_Objetivo A_
Reproduza palavra por palavra, por favor, o trecho sobre a Ruta 14 desde "Encontra-se em construção" até "ocorrem na rodovia.", inclusive.
_Objetivo B_
Indique se cada afirmação a seguir concorda com o trecho sobre a Ruta 14. Responda "sim" ou "não" e cite as palavras exatas do trecho que decidem a resposta. (i) A RN 14 tem início na capital do país. (ii) Os repórteres viajaram durante o feriado da Semana Santa. (iii) O carro usado pelos repórteres tinha identificação.

_Trecho_
/---
Corrupção na Ruta 14 (ARG)

RUTA 14 - Um pouco de história...

A Ruta Nacional 14 General Agustín P. Justo (Decreto n.º 2.527/1976) ou simplesmente RN 14 é uma rodovia argentina. Une as províncias de Misiones, Corrientes e Entre Ríos, numa extensão de 1.127 quilômetros.
Embora seja considerada uma rodovia radial, não tem inicio na capital, e sim na RN 12 na localidade de Ceibas, província de Entre Ríos, seguindo na direção norte margeando o rio Uruguai culminando na cidade de Bernardo de Irigoyen, na Província de Misiones. É uma das rodovias mais movimentadas do país, por ser a principal via para o tráfego de veículos entre o Brasil e a Argentina.
Encontra-se em construção uma autoestrada que unirá o trecho Gualeguaychú - Paso de los Libres,[1]. Em seus últimos quilômetros (apartir de San Pedro até seu final) é de ripio (pedras soltas) e encontra-se em condições ruins.
Nos últimos anos recebeu a denominação de Ruta de la Muerte devido ao grande número de acidentes que que ocorrem na rodovia.
Esta rodovia passa junto ao Parque Nacional El Palmar, que se caracteriza por suas palmeiras yatay, cuja entrada encontra-se a 6 km ao sul de Ubajay, na província de Entre Ríos. Também passa pelo Parque Provincial Cruce Caballero a nordeste da cidade de San Pedro, província de Misiones.



RELATOS DE CORRUPÇÃO


Brasileiros sofrem extorsão no caminho de Buenos Aires


Nesta reportagem binacional, Zero Hora e Clarín expõem como funciona a rede de corrupção formada por policiais argentinos que ameaçam e constrangem motoristas estrangeiros - principalmente brasileiros - que se aventuram pelas estradas do país vizinho.

RODRIGO CAVALHEIRO/ZERO HORA E JAVIER DROVETTO/CLARÍN

Ao percorrer os 732 quilômetros entre Uruguaiana e Buenos Aires, Zero Hora e o jornal Clarín documentaram a causa da revolta de todos os motoristas brasileiros usuários das estradas argentinas: uma complexa rede de extorsão que contamina a polícia rodoviária da Argentina.

Com um automóvel sem identificação, alugado em Uruguaiana com todos os itens exigidos pela lei argentina, dois repórteres viajaram até Buenos Aires no dia 5 de abril, no feriadão da Semana Santa. Logo no km 474 da Ruta 14, a principal ligação entre as duas cidades, o prenúncio do que se revelariam quilômetros de ameaças incisivas - em menor ou maior graus. Um grupo de policiais pára o veículo para vender um jornalzinho da corporação:

- Não quer comprar uma revista da polícia, chefe? São 10 pesos - questiona um policial.

- Não, obrigado - responde o repórter.

- Tem certeza de que não quer? Até onde mesmo pretende ir? - insiste o policial, com um meio sorriso e o tom intimidador de quem sabia o que aconteceria à frente.
\---
_Dados armazenados_
/---
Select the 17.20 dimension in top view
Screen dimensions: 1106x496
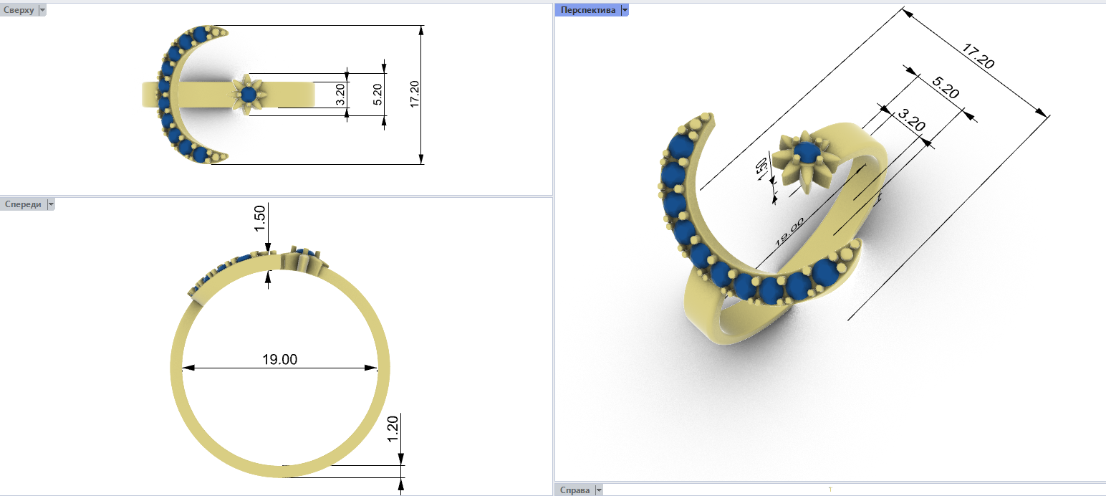coord(414,95)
\---
_Resposta correta A_
Encontra-se em construção uma autoestrada que unirá o trecho Gualeguaychú - Paso de los Libres,[1]. Em seus últimos quilômetros (apartir de San Pedro até seu final) é de ripio (pedras soltas) e encontra-se em condições ruins.
Nos últimos anos recebeu a denominação de Ruta de la Muerte devido ao grande número de acidentes que que ocorrem na rodovia.

_Resposta correta B_
(i) Não: "não tem inicio na capital, e sim na RN 12 na localidade de Ceibas"
(ii) Sim: "no feriadão da Semana Santa"
(iii) Não: "Com um automóvel sem identificação"